*** Records for this exercise Section Begins ***
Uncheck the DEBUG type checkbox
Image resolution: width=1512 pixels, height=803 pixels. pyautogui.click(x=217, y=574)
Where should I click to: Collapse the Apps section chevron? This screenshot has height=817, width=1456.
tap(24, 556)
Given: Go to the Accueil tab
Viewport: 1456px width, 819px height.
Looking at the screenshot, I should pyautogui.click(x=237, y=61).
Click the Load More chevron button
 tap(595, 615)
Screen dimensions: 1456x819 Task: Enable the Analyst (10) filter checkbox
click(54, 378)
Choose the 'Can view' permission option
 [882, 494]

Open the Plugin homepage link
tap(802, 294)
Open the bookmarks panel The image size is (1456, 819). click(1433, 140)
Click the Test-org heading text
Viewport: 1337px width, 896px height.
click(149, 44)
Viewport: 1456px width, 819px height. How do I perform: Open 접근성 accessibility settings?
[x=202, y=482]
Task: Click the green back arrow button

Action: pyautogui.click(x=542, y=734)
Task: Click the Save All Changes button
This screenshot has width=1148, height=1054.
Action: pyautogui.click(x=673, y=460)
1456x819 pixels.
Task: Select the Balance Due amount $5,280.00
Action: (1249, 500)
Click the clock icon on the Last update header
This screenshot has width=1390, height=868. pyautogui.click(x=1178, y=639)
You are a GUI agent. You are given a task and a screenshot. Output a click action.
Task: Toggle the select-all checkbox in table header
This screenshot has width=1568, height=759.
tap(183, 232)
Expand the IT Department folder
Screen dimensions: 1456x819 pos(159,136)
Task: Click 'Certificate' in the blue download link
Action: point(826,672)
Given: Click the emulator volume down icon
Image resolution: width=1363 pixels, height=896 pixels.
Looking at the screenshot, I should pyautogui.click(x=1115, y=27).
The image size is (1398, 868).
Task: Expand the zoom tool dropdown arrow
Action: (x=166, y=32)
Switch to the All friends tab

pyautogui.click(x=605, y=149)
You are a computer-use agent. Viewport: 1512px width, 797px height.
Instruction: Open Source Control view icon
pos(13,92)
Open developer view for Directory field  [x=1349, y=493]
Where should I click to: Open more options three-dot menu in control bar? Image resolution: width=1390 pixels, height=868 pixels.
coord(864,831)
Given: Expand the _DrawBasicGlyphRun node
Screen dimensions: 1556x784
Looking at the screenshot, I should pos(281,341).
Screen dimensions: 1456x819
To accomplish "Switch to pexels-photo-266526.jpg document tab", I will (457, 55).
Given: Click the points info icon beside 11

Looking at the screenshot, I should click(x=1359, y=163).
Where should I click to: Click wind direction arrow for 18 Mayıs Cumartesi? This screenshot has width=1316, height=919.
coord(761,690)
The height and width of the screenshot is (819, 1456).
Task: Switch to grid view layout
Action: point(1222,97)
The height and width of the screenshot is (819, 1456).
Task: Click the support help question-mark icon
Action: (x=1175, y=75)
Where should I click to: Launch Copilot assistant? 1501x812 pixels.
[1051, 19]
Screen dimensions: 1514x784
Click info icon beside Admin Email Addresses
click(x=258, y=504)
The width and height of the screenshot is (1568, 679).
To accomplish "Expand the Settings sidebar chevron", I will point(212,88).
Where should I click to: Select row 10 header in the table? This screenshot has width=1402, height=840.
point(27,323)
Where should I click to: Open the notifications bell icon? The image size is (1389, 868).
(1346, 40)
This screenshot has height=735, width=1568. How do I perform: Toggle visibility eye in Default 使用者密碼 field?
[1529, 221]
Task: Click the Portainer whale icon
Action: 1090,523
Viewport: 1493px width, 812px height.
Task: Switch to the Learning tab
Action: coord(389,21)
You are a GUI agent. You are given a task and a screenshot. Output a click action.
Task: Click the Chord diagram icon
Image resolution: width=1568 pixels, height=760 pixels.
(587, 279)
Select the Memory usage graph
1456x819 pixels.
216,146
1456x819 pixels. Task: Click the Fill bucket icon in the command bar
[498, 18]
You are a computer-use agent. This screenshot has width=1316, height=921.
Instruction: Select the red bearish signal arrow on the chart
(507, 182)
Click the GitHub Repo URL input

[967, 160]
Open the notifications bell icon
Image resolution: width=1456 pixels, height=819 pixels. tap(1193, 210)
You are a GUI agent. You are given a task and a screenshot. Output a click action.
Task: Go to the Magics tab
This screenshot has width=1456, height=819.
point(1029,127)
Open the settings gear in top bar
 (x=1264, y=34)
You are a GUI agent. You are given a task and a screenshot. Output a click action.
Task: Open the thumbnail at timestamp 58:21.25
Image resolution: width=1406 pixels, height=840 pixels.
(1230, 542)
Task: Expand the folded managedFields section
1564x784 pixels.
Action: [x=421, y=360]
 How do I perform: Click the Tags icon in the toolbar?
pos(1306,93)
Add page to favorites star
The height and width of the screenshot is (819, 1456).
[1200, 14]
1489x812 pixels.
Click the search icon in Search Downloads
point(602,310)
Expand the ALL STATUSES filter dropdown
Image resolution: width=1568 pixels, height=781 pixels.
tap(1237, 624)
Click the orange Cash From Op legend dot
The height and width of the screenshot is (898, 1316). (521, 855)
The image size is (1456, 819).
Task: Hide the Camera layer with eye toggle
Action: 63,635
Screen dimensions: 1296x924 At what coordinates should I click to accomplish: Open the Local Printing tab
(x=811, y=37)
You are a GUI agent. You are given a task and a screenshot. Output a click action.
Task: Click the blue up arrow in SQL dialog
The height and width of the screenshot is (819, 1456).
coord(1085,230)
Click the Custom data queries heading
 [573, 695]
*** Records for this exercise Section Ends ***
Report the number of lines in the entries above that include the word "will" and add nothing to it.

2